Apartments, museum lead race for Greenway site
BRA says proposals most consistent with its plans for parcel
A 78-unit apartment building and a museum focused on local history became the front-runners yesterday in a competition to develop a sliver of land that would become the cornerstone of a public market district along the Rose Fitzgerald Kennedy Greenway.
The proposals, both of which call for a food market on the ground floor, were singled out yesterday by the Boston Redevelopment Authority as the most consistent with its plans for the property, located next to the weekend gathering of Haymarket vendors on Blackstone Street.
The news came a day after city and state officials raised financial concerns about the only two proposals submitted for a market in an adjacent building known as the parcel 7 garage. City officials want to use that building and the land discussed yesterday, known as parcel 9, to create an expansive public area for local growers for food sellers.

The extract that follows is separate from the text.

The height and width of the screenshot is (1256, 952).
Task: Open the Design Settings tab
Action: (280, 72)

One of the favored proposals for parcel 9 was submitted by Boston Museum, which wants to construct a glass and terra-cotta building with four floors of interactive exhibits above the market. The other was submitted by Eastat Realty Capital, of Boston, which is proposing to build apartments and a parking garage over the market.

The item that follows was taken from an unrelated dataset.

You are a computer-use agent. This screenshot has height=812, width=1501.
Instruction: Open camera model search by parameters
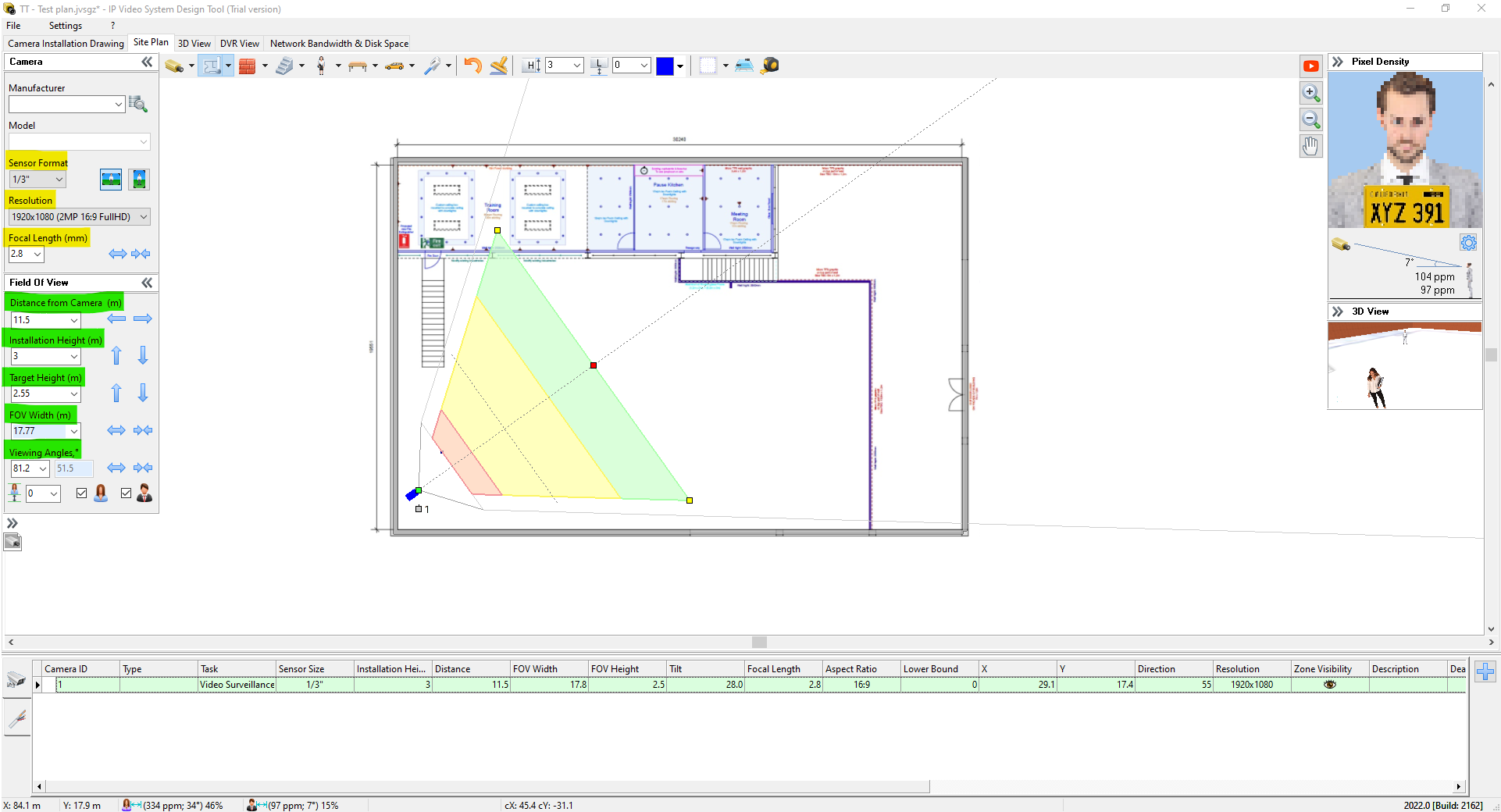coord(138,104)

The BRA offered support for the proposals in a letter to the Massachusetts Turnpike Authority, which owns the property and is collaborating with city officials to select a developer. The authority will make the final decision. The district the agencies are trying to create what would house the first public market in Boston since the 1950s and would resemble public food markets operating in most major cities across the United States.

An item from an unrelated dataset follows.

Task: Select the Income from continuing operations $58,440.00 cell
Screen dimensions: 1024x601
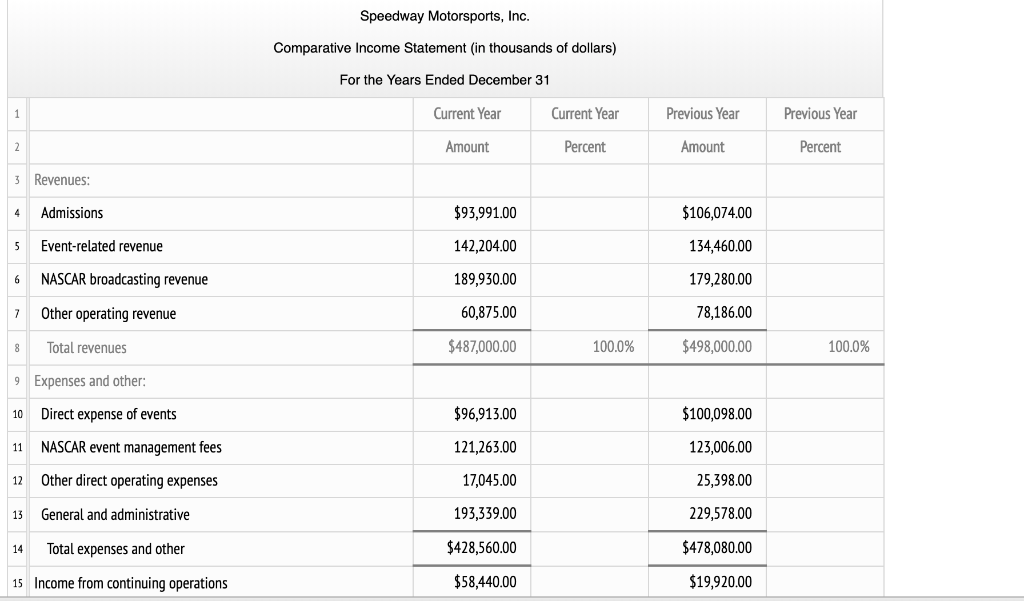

Parcel 9, a triangular plot used for storage by the Haymarket vendors, attracted four proposals after the Turnpike Authority began soliciting bids in February. City officials did not make a clear recommendation in yesterday’s letter, but indicated the museum proposal is consistent with their economic development goals, and that the apartment building complies with planning documents that call for housing on the property.
“We want a viable project that can happen quickly,’’ said Peter Gori, a senior manager at the BRA. “Realistically, we think we could see this come together within the next couple of years.’’
The BRA’s letter did express concern about both Eastat’s apartment plan and the museum proposal. It stated the museum’s executives face a long struggle to raise $120 million to build the facility and must address traffic issues.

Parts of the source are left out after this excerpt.